* start Provided records *

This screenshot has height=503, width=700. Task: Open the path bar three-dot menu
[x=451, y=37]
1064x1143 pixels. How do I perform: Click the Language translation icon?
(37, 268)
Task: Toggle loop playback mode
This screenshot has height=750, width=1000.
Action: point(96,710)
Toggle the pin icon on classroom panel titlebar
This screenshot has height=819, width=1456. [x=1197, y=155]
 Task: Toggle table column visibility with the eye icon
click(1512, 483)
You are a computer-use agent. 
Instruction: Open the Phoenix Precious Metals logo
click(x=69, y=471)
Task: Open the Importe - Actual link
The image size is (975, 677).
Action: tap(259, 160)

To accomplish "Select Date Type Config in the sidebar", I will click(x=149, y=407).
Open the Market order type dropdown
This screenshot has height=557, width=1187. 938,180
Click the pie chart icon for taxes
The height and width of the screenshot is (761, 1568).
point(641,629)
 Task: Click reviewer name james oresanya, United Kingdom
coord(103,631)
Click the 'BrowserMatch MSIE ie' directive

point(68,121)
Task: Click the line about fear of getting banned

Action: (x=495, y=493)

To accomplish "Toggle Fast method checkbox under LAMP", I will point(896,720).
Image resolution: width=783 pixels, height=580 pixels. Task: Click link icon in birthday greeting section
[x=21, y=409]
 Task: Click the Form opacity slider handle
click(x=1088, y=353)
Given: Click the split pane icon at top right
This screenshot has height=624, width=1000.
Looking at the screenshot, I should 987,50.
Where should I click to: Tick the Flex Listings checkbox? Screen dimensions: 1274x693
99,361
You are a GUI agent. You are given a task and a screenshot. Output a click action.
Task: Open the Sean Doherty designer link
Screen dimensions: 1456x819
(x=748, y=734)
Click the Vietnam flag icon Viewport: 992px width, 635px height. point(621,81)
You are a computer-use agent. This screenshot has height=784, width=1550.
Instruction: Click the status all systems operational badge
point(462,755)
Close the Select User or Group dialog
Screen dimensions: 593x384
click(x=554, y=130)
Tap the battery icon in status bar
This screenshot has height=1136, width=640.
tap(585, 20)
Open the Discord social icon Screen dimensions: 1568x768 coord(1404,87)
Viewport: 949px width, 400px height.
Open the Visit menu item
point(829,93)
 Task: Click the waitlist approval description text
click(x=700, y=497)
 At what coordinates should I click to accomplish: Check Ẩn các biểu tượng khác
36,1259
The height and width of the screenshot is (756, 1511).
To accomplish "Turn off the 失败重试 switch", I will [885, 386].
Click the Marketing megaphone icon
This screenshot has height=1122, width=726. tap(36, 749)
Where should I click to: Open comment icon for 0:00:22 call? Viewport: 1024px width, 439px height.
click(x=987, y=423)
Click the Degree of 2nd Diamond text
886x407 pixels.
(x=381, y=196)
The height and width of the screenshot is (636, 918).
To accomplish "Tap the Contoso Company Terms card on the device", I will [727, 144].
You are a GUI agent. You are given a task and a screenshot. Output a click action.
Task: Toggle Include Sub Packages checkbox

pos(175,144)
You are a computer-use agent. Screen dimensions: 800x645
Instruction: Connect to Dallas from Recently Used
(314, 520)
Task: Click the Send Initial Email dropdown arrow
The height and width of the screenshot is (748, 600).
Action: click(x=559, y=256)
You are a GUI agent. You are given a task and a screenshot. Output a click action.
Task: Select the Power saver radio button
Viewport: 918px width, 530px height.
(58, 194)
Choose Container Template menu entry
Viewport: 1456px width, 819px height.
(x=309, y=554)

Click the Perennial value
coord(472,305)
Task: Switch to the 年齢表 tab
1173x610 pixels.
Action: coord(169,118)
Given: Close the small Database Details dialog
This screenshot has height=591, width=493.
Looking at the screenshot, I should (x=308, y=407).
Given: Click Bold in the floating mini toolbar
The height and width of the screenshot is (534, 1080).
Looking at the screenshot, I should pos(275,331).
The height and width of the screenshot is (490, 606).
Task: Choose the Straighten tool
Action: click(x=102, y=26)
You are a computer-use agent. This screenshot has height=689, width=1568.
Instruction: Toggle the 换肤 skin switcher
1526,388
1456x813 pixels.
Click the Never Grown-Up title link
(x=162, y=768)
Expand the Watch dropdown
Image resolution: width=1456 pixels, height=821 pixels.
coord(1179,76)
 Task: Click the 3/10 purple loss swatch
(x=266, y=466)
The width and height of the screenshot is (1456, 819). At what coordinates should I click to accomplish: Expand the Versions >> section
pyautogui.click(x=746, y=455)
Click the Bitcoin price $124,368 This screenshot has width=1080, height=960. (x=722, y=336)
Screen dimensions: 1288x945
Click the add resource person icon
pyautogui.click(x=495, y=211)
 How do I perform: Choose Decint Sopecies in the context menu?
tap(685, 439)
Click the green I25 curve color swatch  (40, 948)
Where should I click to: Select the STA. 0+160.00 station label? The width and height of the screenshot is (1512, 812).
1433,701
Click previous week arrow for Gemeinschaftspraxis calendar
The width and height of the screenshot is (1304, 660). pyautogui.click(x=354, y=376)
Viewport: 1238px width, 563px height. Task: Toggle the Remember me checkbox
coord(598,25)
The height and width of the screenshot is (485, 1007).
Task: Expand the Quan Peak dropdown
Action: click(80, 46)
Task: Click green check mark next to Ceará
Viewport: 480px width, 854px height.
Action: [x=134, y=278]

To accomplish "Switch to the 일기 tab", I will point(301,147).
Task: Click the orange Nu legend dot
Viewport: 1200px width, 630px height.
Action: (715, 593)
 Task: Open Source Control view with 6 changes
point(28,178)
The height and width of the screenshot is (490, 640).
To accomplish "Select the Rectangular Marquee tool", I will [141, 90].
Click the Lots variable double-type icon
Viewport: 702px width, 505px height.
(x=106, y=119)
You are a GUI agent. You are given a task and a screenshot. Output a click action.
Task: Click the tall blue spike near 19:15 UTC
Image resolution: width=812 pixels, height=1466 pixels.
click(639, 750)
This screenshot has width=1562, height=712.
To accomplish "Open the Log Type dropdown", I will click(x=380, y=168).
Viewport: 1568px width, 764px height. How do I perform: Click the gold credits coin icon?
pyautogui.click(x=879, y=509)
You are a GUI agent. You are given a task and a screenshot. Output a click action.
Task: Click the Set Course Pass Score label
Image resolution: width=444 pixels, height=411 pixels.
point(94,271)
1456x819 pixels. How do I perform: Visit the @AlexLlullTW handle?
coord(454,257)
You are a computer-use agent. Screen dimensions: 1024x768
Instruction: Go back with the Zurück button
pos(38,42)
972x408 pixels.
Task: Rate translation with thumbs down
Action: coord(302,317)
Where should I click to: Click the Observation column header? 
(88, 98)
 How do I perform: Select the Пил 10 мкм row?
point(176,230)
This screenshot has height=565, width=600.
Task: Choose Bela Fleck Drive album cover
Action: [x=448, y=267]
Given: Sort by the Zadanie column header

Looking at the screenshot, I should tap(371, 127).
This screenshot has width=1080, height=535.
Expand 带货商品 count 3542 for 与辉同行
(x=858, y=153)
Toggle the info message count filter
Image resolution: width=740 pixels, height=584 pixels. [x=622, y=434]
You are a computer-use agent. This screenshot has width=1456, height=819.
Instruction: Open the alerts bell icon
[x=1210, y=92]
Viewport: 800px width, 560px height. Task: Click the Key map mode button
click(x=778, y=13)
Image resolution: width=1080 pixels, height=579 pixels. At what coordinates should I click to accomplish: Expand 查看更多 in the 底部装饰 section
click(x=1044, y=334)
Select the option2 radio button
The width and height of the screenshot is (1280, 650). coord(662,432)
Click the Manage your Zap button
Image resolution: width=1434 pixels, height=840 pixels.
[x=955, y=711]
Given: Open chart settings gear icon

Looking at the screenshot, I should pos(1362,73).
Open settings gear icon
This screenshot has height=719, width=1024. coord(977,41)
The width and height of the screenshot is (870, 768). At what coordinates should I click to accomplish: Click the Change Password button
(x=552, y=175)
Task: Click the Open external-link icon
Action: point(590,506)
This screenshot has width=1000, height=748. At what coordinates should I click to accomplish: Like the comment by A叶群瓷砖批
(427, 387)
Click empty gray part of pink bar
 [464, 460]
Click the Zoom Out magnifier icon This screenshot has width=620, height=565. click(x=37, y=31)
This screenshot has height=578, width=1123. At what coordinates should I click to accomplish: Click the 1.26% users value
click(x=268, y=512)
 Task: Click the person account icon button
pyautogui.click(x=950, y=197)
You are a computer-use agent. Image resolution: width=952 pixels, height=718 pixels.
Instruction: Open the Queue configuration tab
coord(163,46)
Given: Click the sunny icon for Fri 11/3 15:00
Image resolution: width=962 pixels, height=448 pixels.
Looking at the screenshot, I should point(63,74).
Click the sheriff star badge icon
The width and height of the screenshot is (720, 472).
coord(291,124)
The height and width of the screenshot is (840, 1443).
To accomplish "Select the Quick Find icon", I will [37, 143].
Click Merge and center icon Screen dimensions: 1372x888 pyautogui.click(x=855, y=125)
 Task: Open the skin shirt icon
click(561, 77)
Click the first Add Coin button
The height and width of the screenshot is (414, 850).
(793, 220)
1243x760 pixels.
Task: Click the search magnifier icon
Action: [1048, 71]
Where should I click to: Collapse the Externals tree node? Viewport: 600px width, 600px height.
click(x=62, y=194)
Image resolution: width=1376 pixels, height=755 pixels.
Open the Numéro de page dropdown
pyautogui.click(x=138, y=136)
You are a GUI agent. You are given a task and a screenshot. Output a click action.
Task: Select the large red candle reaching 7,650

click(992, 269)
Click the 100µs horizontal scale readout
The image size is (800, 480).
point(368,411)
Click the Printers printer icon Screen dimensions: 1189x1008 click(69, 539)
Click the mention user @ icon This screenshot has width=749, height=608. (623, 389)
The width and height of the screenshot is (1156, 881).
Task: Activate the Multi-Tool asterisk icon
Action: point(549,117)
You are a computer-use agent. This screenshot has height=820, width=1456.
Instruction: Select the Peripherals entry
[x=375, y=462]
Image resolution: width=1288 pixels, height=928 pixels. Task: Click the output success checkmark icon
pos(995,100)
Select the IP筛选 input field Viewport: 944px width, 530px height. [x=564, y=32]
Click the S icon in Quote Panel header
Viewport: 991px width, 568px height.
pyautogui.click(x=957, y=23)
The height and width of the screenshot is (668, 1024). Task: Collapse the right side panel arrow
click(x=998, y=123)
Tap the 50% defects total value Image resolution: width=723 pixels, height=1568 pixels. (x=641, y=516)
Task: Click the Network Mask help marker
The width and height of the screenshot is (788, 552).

* end Provided records *

- Work to be completed -
Return the part of the material that opens with the line containing "At what coordinates should I click to accomplish: Check" and closes with the line containing "click(x=987, y=423)", both included, as a JSON list of strings with one string per line and blank lines omitted.

- Solution for this exercise -
[
  " At what coordinates should I click to accomplish: Check Ẩn các biểu tượng khác",
  "36,1259",
  "The height and width of the screenshot is (756, 1511).",
  "To accomplish \"Turn off the 失败重试 switch\", I will [885, 386].",
  "Click the Marketing megaphone icon",
  "This screenshot has height=1122, width=726. tap(36, 749)",
  "Where should I click to: Open comment icon for 0:00:22 call? Viewport: 1024px width, 439px height.",
  "click(x=987, y=423)"
]